Charlize Theron as Tank Girl — sorry, as Imperator Furiosa in Mad Max: Fury Road

I’ve been too busy till now editing a film supplement to comment on Mad Max: Fury Road, though I saw it on opening night ten days ago. But despite all the coverage (most of it ecstatic), one thing still hasn’t been said.

Fury Road is not actually a reboot of Mad Max at all. It’s a reboot of Tank Girl.

It’s obvious when you think about it. Mad Max scarcely has any role in his own film: he seldom speaks, and seldom acts unless prompted by the spirit of his dead daughter. Imperator Furiosa, played by Charlize Theron, is clearly the lead. [Incidentally, what kind of a name is that to give your daughter? “Furiosa”. Fine for a badass warrior woman, but when she meets up with family from whom she was separated as a child, they call her by that name, too.]

Theron has Tank Girl’s shaved head, that lost Emily Lloyd the role in the 1995 Tank Girl movie when she wouldn’t shave her locks (or so the director says; Lloyd disputes this version of events). She has, if not a tank, then a ‘War Rig’ on wheels. And if she has a grunting Tom Hardy for a sidekick instead of a priapic mutant kangaroo, and if she lacks Tank Girl’s gleeful anarchy (that’s passed on instead to “War Boy”, who cackles “What a lovely day!” as they ride into the mother of all sand storms which picks up a car full of people and blows it up above his head), and has instead a very Hollywood desire for “redemption”, these are small quibbles.
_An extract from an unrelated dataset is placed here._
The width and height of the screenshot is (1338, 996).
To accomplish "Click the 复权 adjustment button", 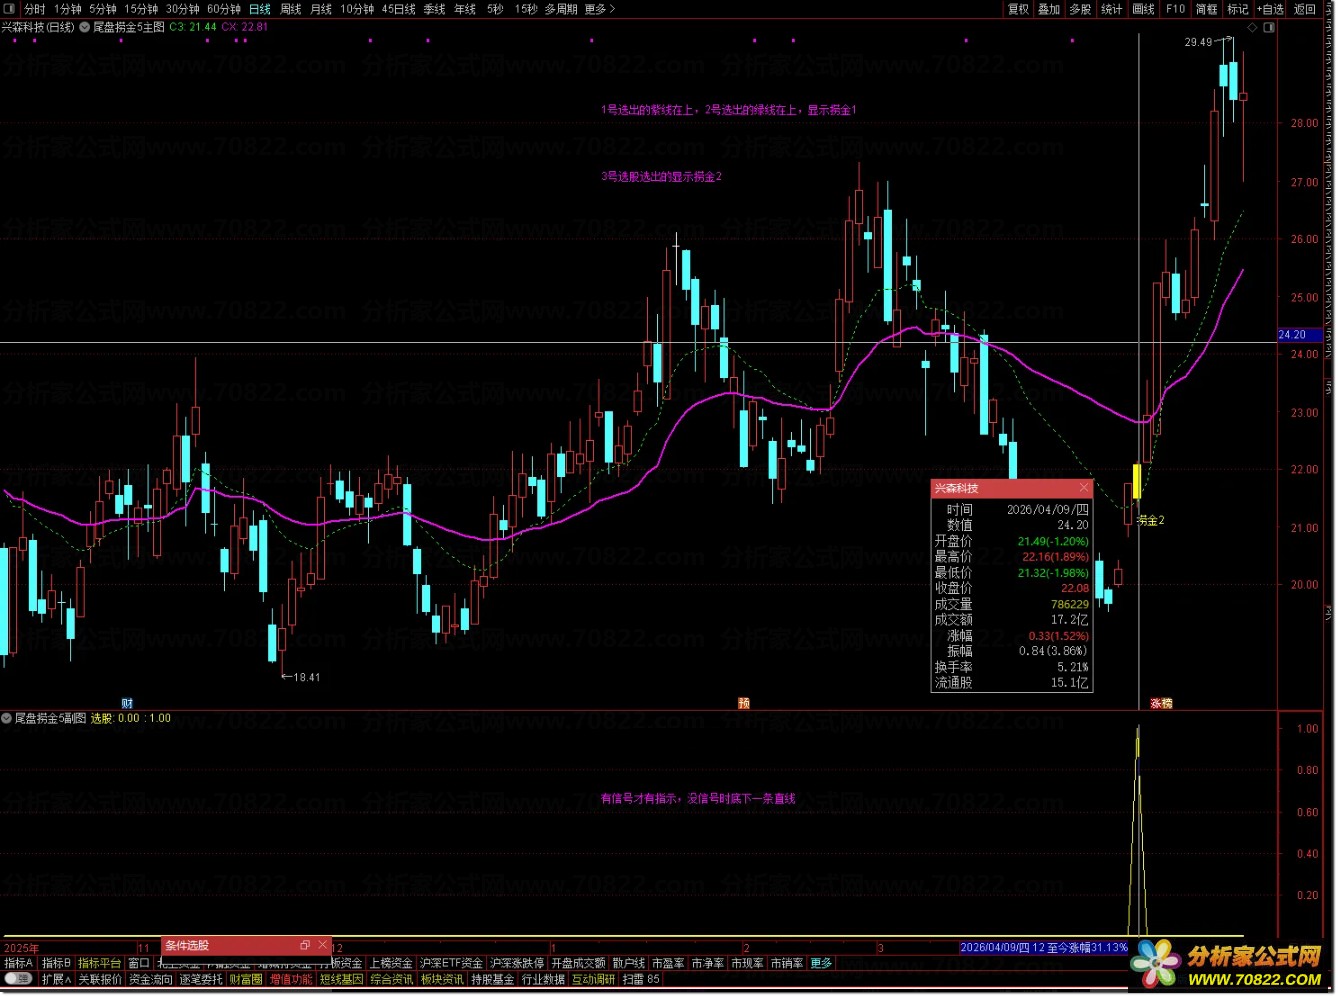I will (1018, 9).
The whole world is like Tank Girl’s world: post-apocalyptic and full of crazies. You could argue Tank Girl borrowed from Mad Max in the first place, and you’d be right. But the tone and especially the look of Fury Road is very much more comic-book than the original films, and that is down to one key added ingredient: the marvellous Brendan McCarthy.

Brendan is a British comics illustrator who I recall propping up the bar with writer Pete MIlligan and Tank Girl creator Jamie Hewlett at Comics Conventions in the ‘80s. He has worked as a concept designer and storyboard artist in Hollywood for nearly three decades now, and was encouraged to sue Kevin Costner’s Waterworld for its striking similarities with his comic Freakwave. In the end, Brendan “couldn’t be arsed” to launch lengthy legal action, but it led directly to his collaborating with Mad Max supremo George Miller.
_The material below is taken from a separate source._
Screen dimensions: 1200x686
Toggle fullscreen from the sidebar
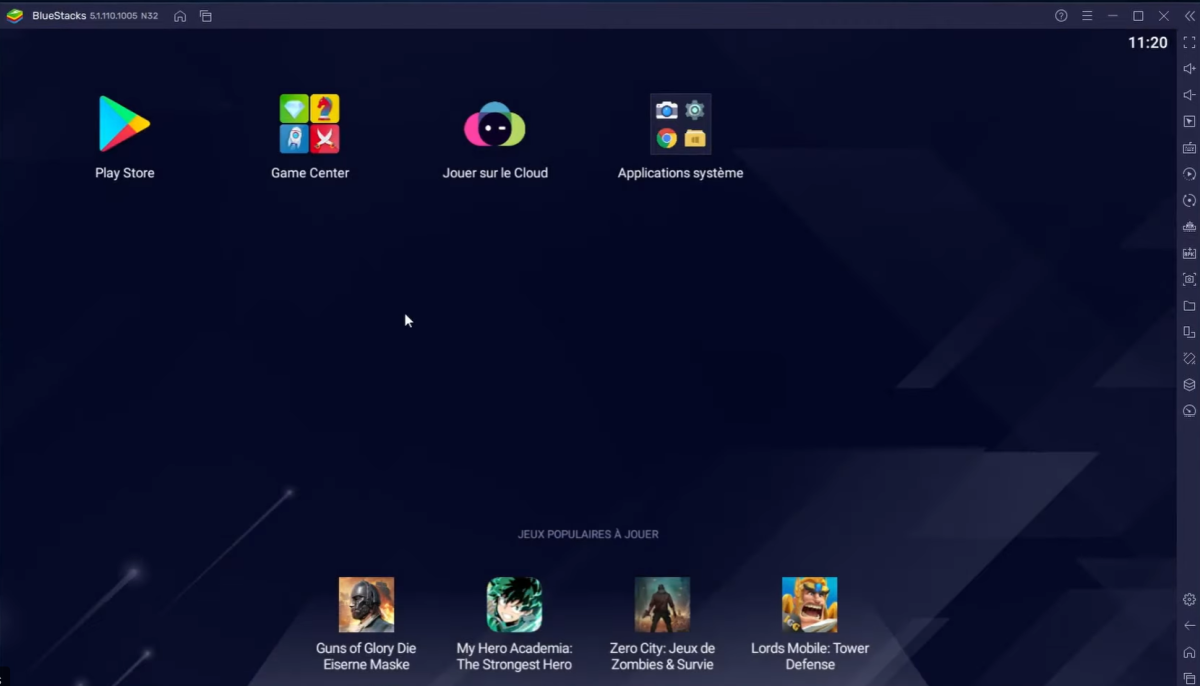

TO-TankGirl-6718The original Tank Girl movie was a) not good, b) not funny, c) had little of anything that made the original comics so popular. It was so bad, in fact, that Jamie Hewlett disowned it. Check out the specially commissioned Time Out cover Jamie drew for us  when I was editor (right) as an example of how not to sell a movie!

I like to see Mad Max: Fury Road, which Brendan co-wrote as well as steering the concept designs, as seizing the chance to right these wrongs.

Fury Road is not so much Mad Max, as Mad Maxine. It’s Tank Girl in all but name.